The Psychology behind Data Visualization Techniques

A short excursion into the world of human visual information processing

Elena V Kazakova
Towards Data Science

--

If you’re a data scientist, there’s a big chance that the question, “how do I most efficiently show the results of my work?” is on your mind a lot. After all, it doesn’t matter how elegant your code is or how innovative your approach is if you can’t effectively convey your findings to your audience.

As John Tukey, an American mathematician and theoretical statistician , said: “The greatest value of a picture is when it forces us to notice what we never expected to see.” — from John W. Tukey Exploratory Data Analysis, 1977

Brief History of Data Visualization

The idea of presenting information visually is old. For instance, people have been drawing maps of their surroundings for thousands of years. However, other forms of data visualization weren’t common simply because large data sets were rare. That all began to change in the late 18th and early 19th centuries when many countries began collecting and publishing information about their economies, population, and weather.

William Playfair, a Scottish political economist, is often regarded as the father of the data visualization field.
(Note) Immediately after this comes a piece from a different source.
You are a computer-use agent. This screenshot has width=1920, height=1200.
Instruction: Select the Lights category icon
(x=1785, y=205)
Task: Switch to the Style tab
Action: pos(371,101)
Playfair is usually credited with inventing area charts, line charts or line graphs or time series plots, and bar charts or bar graphs. In 1786 he published The Commercial and Political Atlas; Representing, by Means of Stained Copper-Plate Charts, the Exports, Imports, and General Trade of England, at a Single View. To which are Added, Charts of the Revenue and Debts of Ireland, Done in the Same Manner by James Correy. His is the first known published work with statistical infographics.

Playfair’s trade-balance time-series chart, published in his Commercial and Political Atlas, 1786 (Wikipedia)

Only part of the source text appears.